Long-Term Pregnancy Side Effect



Well, I was told that there could be a number of long-term side effects of my pregnancy. "You know, your feet are going to grow don't you?" my husband taunted me (didn't happen). "You'll never get back to your pre-baby weight" challenged many (still to be seen...I haven't given up the dream yet). But no on warned me that my compulsion to write letters to businesses would still be driving me 5 months after Langston's birth.

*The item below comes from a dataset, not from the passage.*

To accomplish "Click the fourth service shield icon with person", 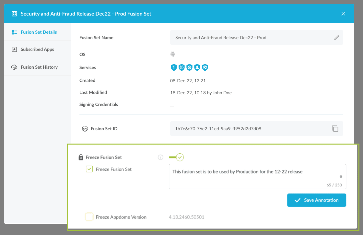I will (x=197, y=67).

Full of irritable pregnancy, my first letter was to Duncan Donuts. There I was, at the drive-through one sultry evening, following-up on a craving for mint chip ice cream (make mine a double!) My math skills aren't the sharpest but even I can calculate the tax on $2.99. So, when the high school clerk at that window charged me $3.39 I cried foul. "That's just not right," I said. "Uh...what?" the brainiac replied. "That isn't right...tax should be 18 cents on that purchase...the total should be $3.17 not $3.39." "Um...well...when I put it into the machine it comes up $3.39...so...uh...that's what I have to charge you." "But it's not right...that's an overcharge!" "Well...um...that's what the machine comes up with...um...yeah...some other people have complained too." I continued to sputter that it just wasn't right even as I counted the coins into his hand (I mean...it was a pretty serious craving). Even with the help of the ic cream my temperature continued to rise. It was against the law is what it was. It was cheating. It was totally wrong. It was 22 cents ripped off! Even when Jeff said, "Darlin...get some perspective...it's just 22 cents" I could not be satisfied. So, I wrote the parent company that franchises the Duncan Donuts outlets to complain. And they sent me an apology and a coupon for 2 free ice cream cones. I was hooked. I can't say I've gotten any more coupons but I have to admit that I totally understood when a friend took the time to complain on-line to the owners of the Moe's franchise...seems that their catch-phrase, "welcome to Moe's!" was being called out in a less than welcoming way upon his entrance. Hey, just saying it doesn't count. You have to say it like you mean it. Or at least fake it better. In fact, the more I think about it, the sorrier I am that I didn't think to write in first.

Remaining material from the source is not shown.